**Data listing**
## begin
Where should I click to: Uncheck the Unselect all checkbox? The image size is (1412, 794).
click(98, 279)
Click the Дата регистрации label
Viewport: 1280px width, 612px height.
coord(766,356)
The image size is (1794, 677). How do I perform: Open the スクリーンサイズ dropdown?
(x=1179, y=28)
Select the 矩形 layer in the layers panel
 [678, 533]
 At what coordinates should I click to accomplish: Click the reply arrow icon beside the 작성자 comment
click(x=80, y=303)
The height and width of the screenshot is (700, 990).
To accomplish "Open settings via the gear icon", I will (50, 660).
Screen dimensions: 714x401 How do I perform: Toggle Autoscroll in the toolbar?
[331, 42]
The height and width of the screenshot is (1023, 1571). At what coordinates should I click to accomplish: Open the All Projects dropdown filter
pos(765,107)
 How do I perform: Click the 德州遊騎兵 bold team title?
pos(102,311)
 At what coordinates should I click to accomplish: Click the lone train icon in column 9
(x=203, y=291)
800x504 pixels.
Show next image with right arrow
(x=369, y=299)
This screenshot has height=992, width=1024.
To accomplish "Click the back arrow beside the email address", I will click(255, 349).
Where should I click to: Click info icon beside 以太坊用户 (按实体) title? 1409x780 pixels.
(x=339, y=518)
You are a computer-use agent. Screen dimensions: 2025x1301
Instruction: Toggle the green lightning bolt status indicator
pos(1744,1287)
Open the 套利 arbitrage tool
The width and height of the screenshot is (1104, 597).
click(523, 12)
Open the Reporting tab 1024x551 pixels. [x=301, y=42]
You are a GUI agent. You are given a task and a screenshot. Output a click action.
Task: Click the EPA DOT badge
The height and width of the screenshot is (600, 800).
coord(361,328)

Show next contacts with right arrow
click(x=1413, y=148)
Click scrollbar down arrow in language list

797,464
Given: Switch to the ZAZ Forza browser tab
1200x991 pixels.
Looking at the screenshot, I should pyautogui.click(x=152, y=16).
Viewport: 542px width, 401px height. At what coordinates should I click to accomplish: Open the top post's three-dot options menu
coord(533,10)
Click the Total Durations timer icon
## end
**Stated goal**
Rewrite everything from the line containing "the 작성자 comment" down to the line containing "Looking at the", substituting "cog icon" for "gear icon" and leaving all else unchanged.

**Output of the task**
 At what coordinates should I click to accomplish: Click the reply arrow icon beside the 작성자 comment
click(x=80, y=303)
The height and width of the screenshot is (700, 990).
To accomplish "Open settings via the cog icon", I will (50, 660).
Screen dimensions: 714x401 How do I perform: Toggle Autoscroll in the toolbar?
[331, 42]
The height and width of the screenshot is (1023, 1571). At what coordinates should I click to accomplish: Open the All Projects dropdown filter
pos(765,107)
 How do I perform: Click the 德州遊騎兵 bold team title?
pos(102,311)
 At what coordinates should I click to accomplish: Click the lone train icon in column 9
(x=203, y=291)
800x504 pixels.
Show next image with right arrow
(x=369, y=299)
This screenshot has height=992, width=1024.
To accomplish "Click the back arrow beside the email address", I will click(255, 349).
Where should I click to: Click info icon beside 以太坊用户 (按实体) title? 1409x780 pixels.
(x=339, y=518)
You are a computer-use agent. Screen dimensions: 2025x1301
Instruction: Toggle the green lightning bolt status indicator
pos(1744,1287)
Open the 套利 arbitrage tool
The width and height of the screenshot is (1104, 597).
click(523, 12)
Open the Reporting tab 1024x551 pixels. [x=301, y=42]
You are a GUI agent. You are given a task and a screenshot. Output a click action.
Task: Click the EPA DOT badge
The height and width of the screenshot is (600, 800).
coord(361,328)

Show next contacts with right arrow
click(x=1413, y=148)
Click scrollbar down arrow in language list

797,464
Given: Switch to the ZAZ Forza browser tab
1200x991 pixels.
Looking at the screenshot, I should pyautogui.click(x=152, y=16).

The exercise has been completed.